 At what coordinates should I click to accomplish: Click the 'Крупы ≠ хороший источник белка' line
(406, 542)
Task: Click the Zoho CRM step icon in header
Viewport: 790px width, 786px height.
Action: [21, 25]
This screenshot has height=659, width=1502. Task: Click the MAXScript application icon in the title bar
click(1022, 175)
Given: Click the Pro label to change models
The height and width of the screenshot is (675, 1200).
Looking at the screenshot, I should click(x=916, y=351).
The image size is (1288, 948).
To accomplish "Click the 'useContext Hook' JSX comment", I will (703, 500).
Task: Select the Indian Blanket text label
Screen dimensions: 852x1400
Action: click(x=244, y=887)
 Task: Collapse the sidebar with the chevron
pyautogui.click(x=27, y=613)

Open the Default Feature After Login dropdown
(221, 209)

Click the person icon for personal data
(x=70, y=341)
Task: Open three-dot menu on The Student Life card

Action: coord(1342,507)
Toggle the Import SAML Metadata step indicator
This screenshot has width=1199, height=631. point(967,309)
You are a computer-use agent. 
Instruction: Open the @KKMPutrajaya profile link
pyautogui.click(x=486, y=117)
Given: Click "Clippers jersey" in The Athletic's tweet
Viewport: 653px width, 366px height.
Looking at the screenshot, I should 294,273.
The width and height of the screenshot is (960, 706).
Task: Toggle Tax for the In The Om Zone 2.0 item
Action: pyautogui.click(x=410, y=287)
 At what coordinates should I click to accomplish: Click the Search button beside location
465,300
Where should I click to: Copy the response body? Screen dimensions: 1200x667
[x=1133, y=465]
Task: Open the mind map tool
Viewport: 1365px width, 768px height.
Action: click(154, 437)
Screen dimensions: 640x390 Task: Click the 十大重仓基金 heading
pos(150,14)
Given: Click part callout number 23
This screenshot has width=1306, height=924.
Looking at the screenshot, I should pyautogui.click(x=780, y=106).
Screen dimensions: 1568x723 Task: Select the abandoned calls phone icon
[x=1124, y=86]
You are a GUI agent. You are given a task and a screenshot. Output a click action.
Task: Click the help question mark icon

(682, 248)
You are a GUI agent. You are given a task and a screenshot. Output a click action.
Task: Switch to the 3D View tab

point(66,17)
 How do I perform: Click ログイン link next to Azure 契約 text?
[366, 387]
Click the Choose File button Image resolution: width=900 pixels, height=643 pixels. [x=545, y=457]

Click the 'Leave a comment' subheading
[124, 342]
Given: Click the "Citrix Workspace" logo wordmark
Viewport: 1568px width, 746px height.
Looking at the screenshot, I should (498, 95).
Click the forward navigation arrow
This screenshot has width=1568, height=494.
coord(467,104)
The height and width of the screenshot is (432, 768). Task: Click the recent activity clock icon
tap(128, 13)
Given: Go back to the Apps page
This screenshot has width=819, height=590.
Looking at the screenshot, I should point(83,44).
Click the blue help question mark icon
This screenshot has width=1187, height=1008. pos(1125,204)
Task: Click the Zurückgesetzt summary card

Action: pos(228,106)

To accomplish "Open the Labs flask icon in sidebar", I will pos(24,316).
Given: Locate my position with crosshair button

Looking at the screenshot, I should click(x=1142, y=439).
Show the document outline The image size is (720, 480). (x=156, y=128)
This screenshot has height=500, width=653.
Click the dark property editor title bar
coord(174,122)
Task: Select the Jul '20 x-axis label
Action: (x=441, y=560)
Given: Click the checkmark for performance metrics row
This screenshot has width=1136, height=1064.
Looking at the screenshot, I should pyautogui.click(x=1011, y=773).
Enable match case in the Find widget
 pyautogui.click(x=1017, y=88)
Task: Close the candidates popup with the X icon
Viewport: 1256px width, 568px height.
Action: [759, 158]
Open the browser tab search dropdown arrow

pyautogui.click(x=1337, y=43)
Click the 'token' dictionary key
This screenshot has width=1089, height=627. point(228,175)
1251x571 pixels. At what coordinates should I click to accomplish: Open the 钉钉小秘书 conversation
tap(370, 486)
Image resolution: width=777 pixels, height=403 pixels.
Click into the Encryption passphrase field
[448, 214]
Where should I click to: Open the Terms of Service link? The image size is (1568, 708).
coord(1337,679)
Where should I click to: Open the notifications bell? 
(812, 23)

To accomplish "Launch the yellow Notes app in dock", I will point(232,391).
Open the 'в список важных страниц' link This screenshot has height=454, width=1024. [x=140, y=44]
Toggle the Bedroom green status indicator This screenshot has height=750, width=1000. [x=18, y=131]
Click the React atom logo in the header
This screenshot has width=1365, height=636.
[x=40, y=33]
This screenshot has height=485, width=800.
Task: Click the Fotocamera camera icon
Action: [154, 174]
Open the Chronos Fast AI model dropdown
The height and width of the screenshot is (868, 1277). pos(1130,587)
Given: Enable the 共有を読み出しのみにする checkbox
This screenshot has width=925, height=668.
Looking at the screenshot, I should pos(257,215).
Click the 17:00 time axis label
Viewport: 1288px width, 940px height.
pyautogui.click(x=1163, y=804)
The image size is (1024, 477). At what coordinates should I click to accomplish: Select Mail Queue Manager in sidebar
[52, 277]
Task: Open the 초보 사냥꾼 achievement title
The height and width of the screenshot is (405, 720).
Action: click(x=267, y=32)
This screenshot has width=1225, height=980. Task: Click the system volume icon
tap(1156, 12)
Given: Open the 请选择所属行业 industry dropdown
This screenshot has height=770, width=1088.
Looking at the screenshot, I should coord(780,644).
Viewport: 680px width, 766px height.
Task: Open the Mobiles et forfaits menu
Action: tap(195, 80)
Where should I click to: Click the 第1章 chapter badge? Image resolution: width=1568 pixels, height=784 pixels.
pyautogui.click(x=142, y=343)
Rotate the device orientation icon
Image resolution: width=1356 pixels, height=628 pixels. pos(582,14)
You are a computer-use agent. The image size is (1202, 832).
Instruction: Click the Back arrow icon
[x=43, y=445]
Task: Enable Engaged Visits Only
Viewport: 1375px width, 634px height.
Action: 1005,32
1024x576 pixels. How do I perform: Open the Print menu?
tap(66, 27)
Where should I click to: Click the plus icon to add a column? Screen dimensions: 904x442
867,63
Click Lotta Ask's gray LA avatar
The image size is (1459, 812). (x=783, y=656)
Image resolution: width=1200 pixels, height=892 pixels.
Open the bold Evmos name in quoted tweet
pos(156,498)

________________________

For this exercise, please output exactly the lines above starting at the line with "The height and width of the screenshot is (405, 720)." and ending at the line with "Given: Open the 请选择所属行业 industry dropdown", ends included.

The height and width of the screenshot is (405, 720).
Action: click(x=267, y=32)
This screenshot has width=1225, height=980. Task: Click the system volume icon
tap(1156, 12)
Given: Open the 请选择所属行业 industry dropdown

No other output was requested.